■ Exercise description ■
Would you output the lines from the one containing "second regimen row" through the final line of the entries, exactly and with pictures omitted?

■ Source records ■

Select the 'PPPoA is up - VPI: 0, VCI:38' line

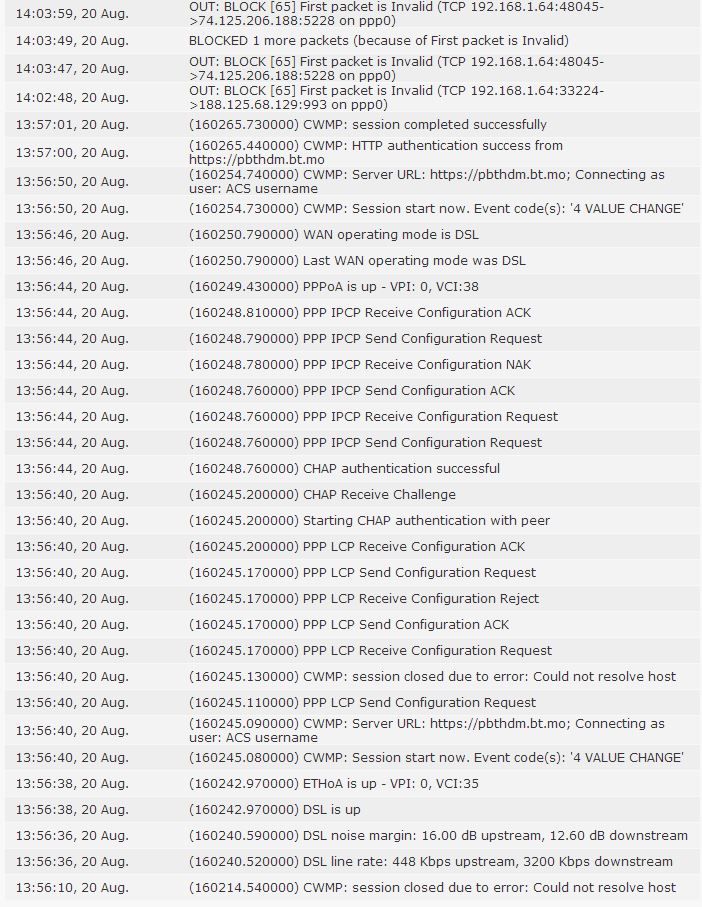pyautogui.click(x=352, y=287)
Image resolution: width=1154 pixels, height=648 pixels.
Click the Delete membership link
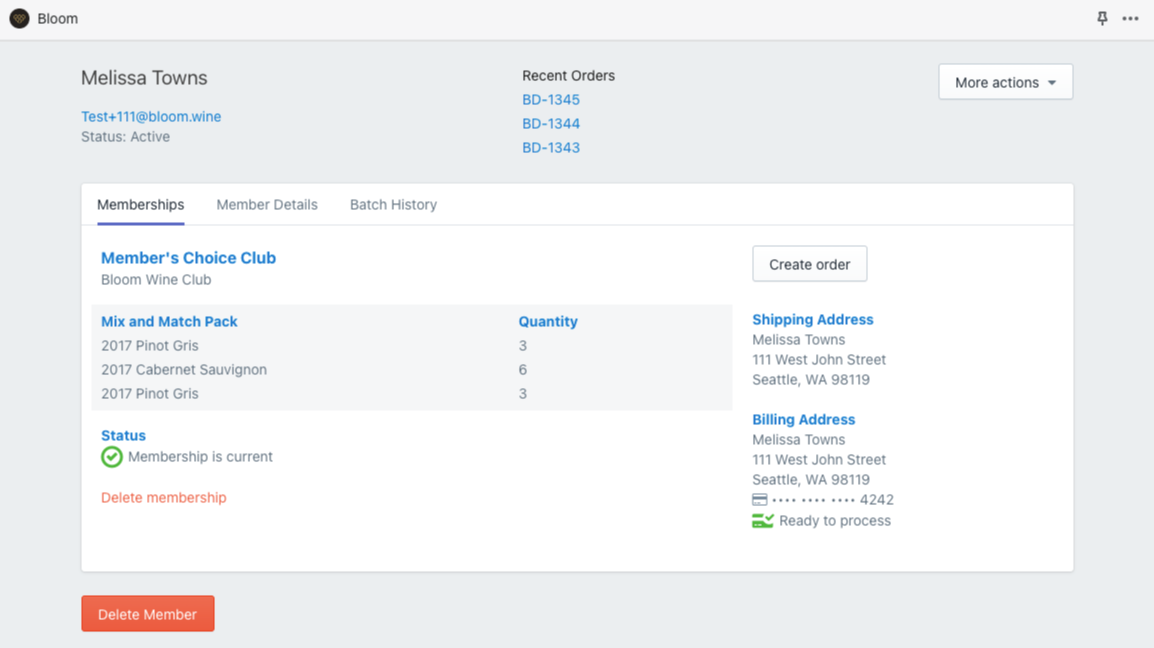(164, 498)
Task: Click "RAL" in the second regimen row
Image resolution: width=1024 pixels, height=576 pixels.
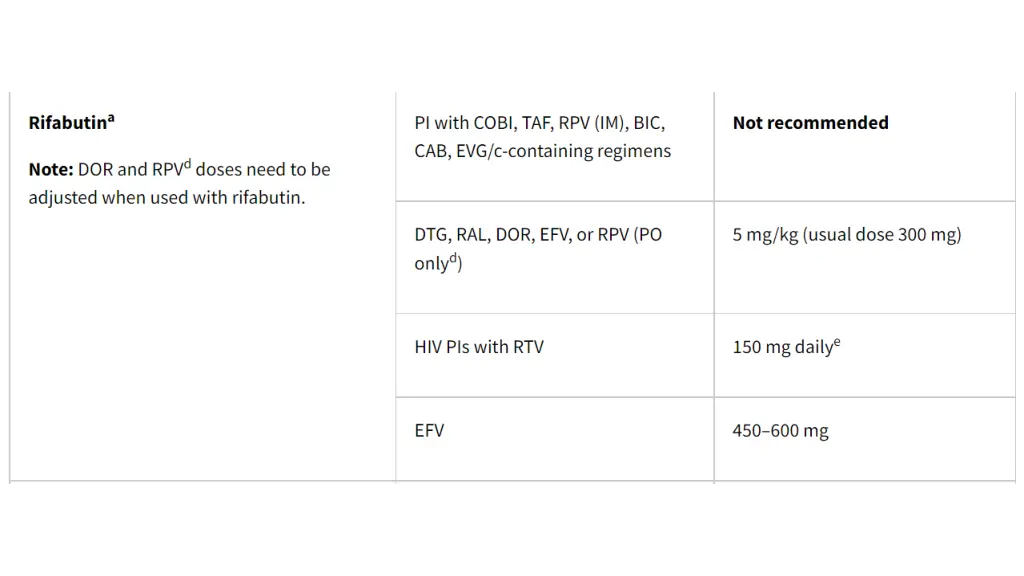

■ Response box ■
Task: Click "RAL" in the second regimen row
Image resolution: width=1024 pixels, height=576 pixels.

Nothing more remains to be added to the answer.